> **Document extract**
§ §

Are Christians Imposing Unbiblical Standards on Our President?

President Donald J. Trump (President Trump Facebook page)
The leftist liberals who oppose religious freedom and conservative values are incessant in finding a means to disqualify our current president. Whether it's his negative comments on Twitter or his unorthodox methods in governing, his opponents are looking for anything to suggest he is not fit to govern the nation.

Even among some Christians, there are differing opinions on the president's integrity and effectiveness based on his demeanor and style.

If we are to get past our personal preferences and differing opinions, we must look to Scripture to provide proper perspective in what God looks for in a civil leader. In our desire to see a greater Christian witness in the government mountain, are we missing the powerful ways in which the Lord is using nominal or even non-believing leaders to extend kingdom influence? Are Christians imposing a standard on our president that is not even mandated by Scripture?

The specific character qualifications for church leaders (deacons, overseers, elders) are stated in 1 Timothy 3, Titus 1:6-9 and 1 Peter 5:1-3. It is evident that those whom the Lord calls to lead the church are held to a high standard. They, and their families, must demonstrate godly character and a life of integrity that upholds biblical values. Their role is to bring the lost into the kingdom (Matt. 18:16-20), disciple believers into holiness and godliness (1 Tim. 4:6-11), and to mature the bride of Christ (Eph. 4:12-16). In all the descriptors, it is clear that God expects high moral character and purity of conduct and speech in those who lead His church.

However, the Bible refers to civil servants differently. Rather than a list of qualifications, the Word details how God will use governmental leaders to accomplish His purposes. In Romans 13:1-6 and 1 Peter 2:13-14, the role of governing authorities within human institutions describes a different kind of leader. They are:

  • God's servant for the good of the people.
  • A terror to bad conduct, bearing the sword.
  • Avengers who carry out God's wrath on the wrongdoer.
  • Servants of God, attending to taxation of the people.
  • Sent by God to punish those who do evil and praise those who do good

These descriptions of how God will use civil leaders include no indications of personal morality or godliness being necessary. Though it may be desired, it is not required. They are used by God, and in that sense are authorized by Him, yet their personal conduct and behavior are not mentioned. Their primary role is to keep the people safe from harm, punish those who break the law and reward those who do good. The authority granted to them is so strong that it should even bring "terror" (fear of the Lord) to those who break the laws of the land.

§ §

> **Dataset excerpts**
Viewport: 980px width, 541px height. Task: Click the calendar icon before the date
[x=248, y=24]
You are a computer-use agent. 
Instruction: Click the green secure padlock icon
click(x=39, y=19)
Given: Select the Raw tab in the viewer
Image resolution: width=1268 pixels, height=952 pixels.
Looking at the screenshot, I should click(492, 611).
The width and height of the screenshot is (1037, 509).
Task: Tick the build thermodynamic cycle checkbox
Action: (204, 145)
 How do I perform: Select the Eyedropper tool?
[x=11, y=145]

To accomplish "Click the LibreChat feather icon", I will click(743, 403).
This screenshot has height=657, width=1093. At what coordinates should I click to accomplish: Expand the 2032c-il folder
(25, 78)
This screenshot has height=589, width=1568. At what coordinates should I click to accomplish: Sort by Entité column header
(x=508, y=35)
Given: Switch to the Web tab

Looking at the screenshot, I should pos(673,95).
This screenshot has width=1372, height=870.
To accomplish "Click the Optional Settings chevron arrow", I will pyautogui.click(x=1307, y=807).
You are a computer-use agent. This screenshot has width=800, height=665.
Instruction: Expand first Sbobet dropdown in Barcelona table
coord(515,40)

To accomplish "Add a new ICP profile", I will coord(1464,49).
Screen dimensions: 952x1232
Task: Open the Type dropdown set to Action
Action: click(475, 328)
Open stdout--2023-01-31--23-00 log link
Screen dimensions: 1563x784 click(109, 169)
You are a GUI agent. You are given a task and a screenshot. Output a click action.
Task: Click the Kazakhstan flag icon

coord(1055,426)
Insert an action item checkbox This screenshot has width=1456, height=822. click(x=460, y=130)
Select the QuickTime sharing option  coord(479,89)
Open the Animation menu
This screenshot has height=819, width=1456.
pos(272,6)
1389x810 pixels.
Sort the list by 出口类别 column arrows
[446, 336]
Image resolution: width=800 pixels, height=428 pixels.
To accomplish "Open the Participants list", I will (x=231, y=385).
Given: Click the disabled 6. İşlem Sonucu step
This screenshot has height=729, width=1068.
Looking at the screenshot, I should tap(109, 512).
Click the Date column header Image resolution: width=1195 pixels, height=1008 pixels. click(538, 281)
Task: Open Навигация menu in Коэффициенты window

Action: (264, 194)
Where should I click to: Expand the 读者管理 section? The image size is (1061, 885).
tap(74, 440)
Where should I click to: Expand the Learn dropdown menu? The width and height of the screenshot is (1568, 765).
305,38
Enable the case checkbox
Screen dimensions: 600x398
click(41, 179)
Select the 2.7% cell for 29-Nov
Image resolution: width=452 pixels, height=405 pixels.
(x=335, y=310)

§ §

> **Job 1**
According to the article about Christian standards for the president, which passages of Scripture state the character qualifications for church leaders?
> **Job 2**
Translate this sentence from the article about Christian standards for the president into Spanish: "However, the Bible refers to civil servants differently."
> **Job 3**
Carry on writing the article about Christian standards for the president from the point where it ends.

> **Reply 1**
1 Timothy 3, Titus 1:6-9 and 1 Peter 5:1-3.

> **Reply 2**
Sin embargo, la Biblia se refiere a los servidores públicos de otra manera.

> **Reply 3**
In Exodus 18:21-22, judges were appointed to govern the people. Their list of qualifications called for men who feared God, were trustworthy and hated bribes. Again, their personal morality was not a factor, as much as their track record of being truthful, honest and God-fearing. King Cyrus (Isa. 45) and the Pharaoh (Gen. 41) were both heathen rulers who recognized God at work and empowered the people of God to flourish and succeed. In both testaments, God's purposes for governing rulers was to discern rightly, judge fairly and follow the laws of the land so that all would thrive.

What does this mean in today's political process? For those leaders, including the president, whose demeanor or style may not fit our desired approach as Christians, we can look to the primary qualifications in Scripture to determine their ability to govern well. Unlike church leaders who must model Christ to the flock, civil government leaders are called to rule with a strong hand to ensure safety, protection and freedom for all. Even if we do not care for a president's personal style and approach, we must look to his initiatives and legislative actions to determine the greater good he might be doing for the nation.

Perhaps instead of focusing so much on personal style and demeanor, it is time believers start assessing, and championing, our president's effectiveness by the qualifications listed in Scripture. What is his track record since being in office, and what has he accomplished? What legislation has he initiated to improve the quality of life for all citizens? How is he dealing with those who threaten our sovereignty and national security? How is he rewarding those who serve the nation and its good citizens? And, for those concerned about conservative values, how is he supporting Christians and religious freedom?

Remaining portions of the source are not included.